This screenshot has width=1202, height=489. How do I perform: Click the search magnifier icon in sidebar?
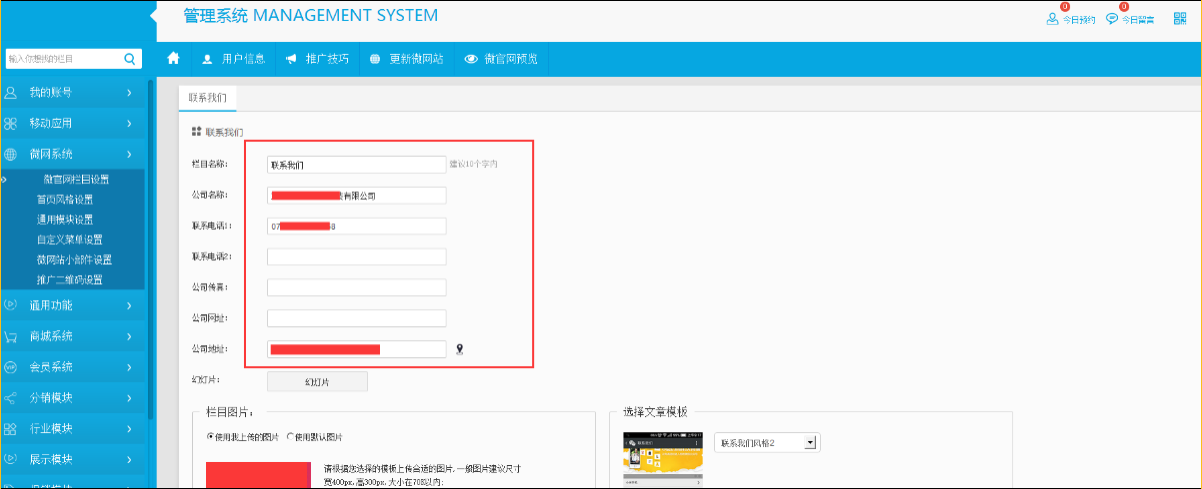[x=130, y=59]
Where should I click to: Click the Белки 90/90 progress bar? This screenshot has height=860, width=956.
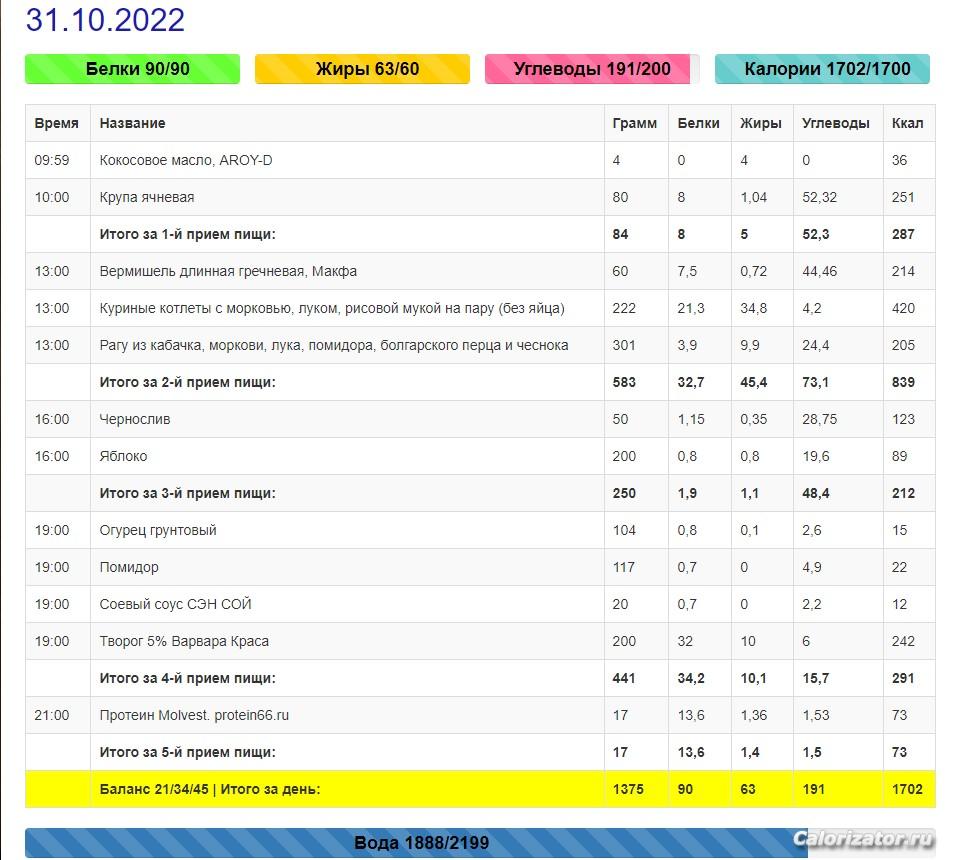132,69
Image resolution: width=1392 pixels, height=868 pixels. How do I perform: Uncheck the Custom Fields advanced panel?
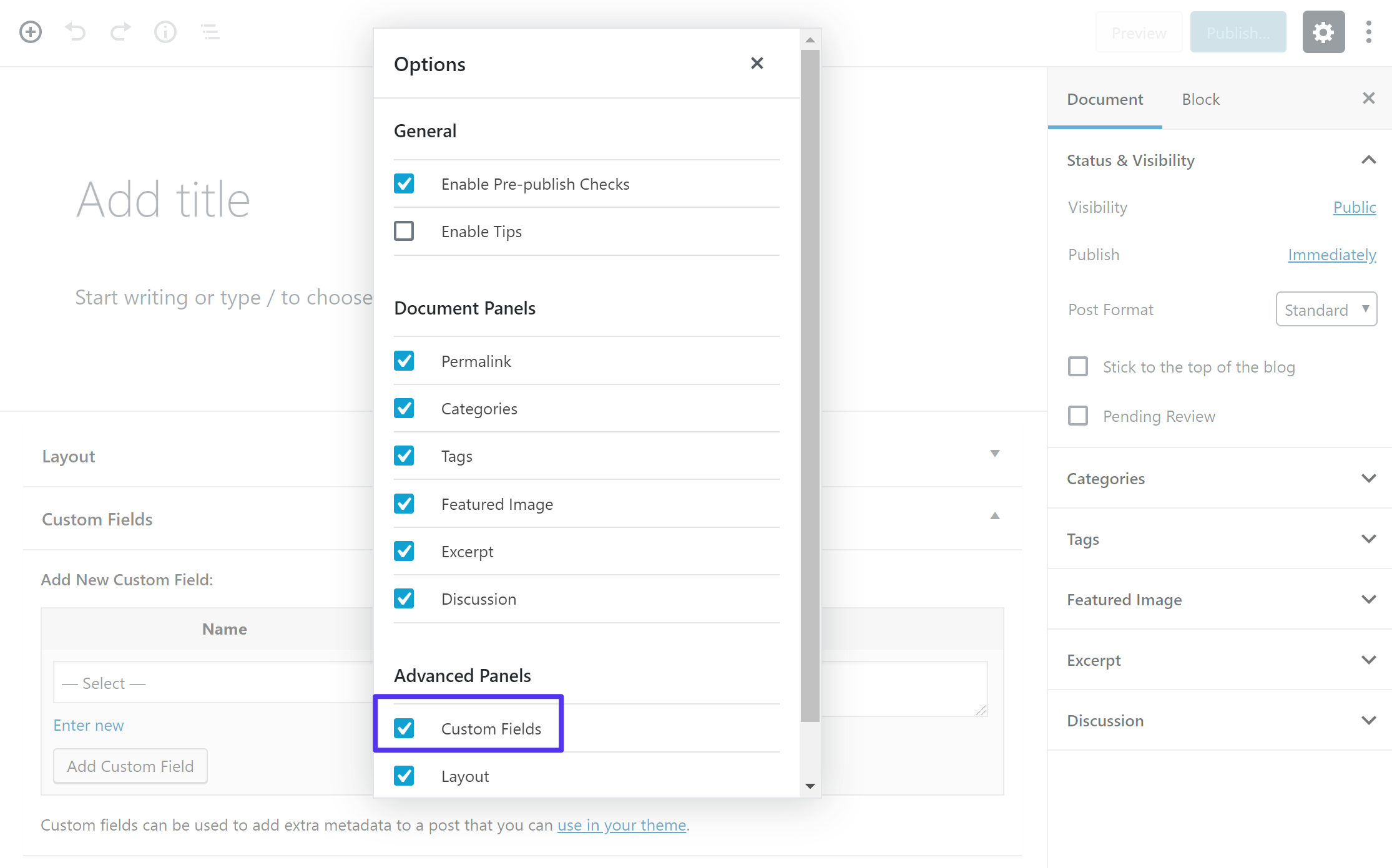[x=404, y=728]
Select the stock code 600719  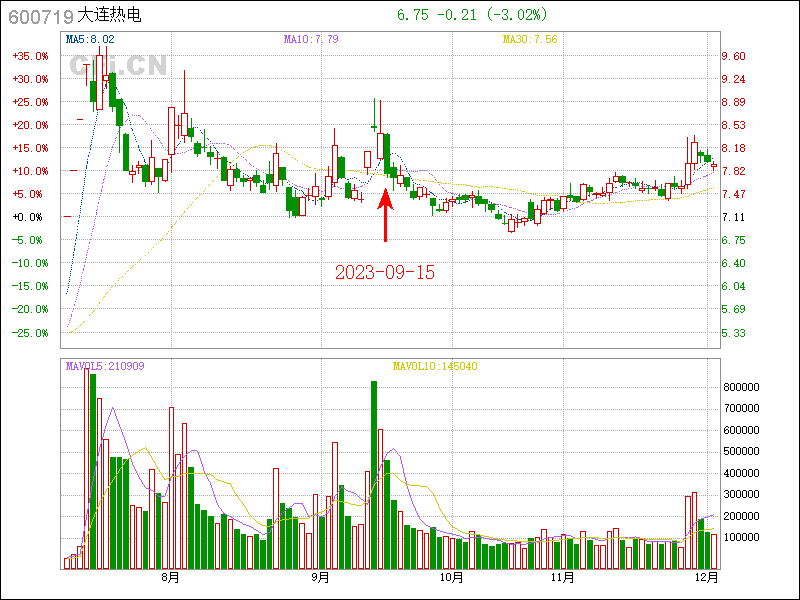[x=39, y=17]
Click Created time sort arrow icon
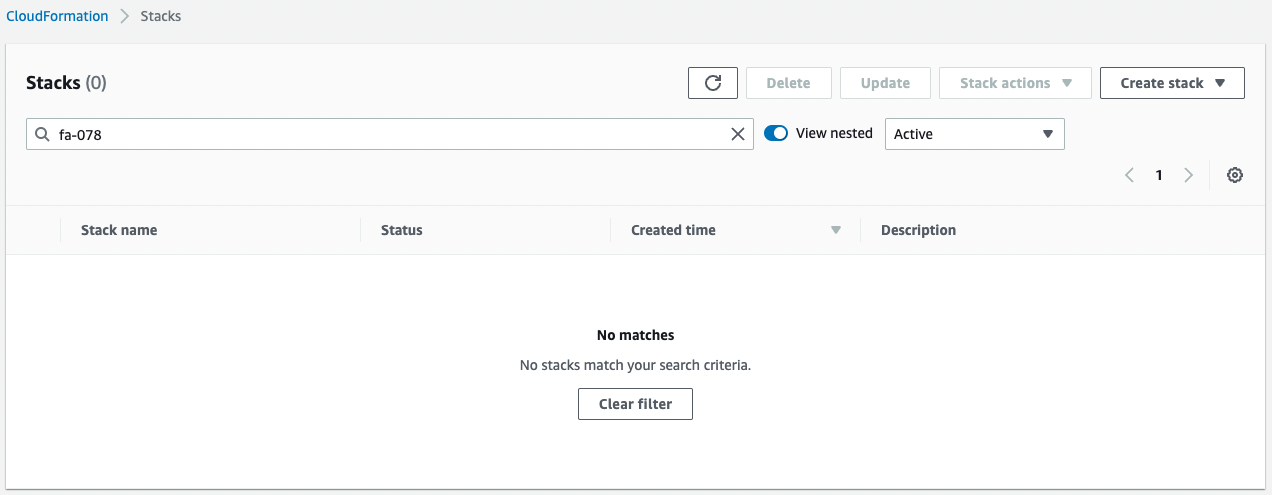1272x495 pixels. [836, 230]
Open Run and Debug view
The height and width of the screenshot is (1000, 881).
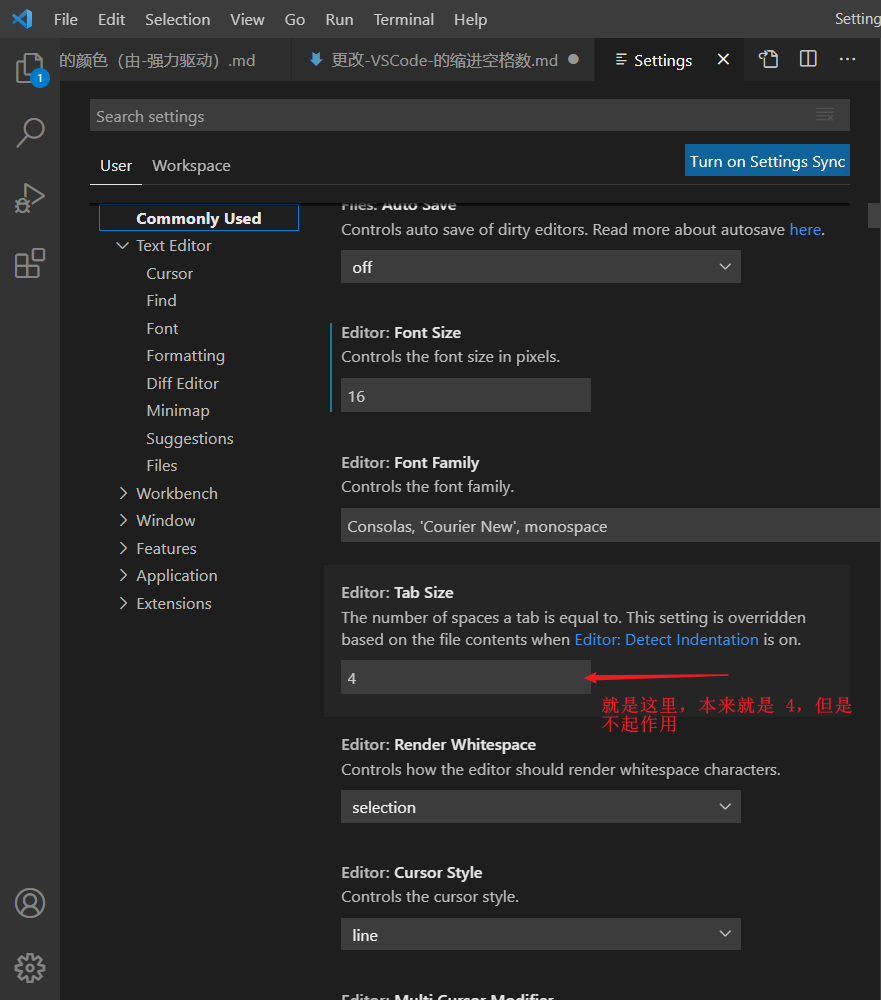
+ + + + + + +
# [Exercise]
Copy exactly the lines that run from the line containing "Click Created time sort arrow icon" to the end of the data, keeping both end lines and dropping every picture.

# [Exercise response]
Click Created time sort arrow icon
1272x495 pixels. [836, 230]
Open Run and Debug view
The height and width of the screenshot is (1000, 881).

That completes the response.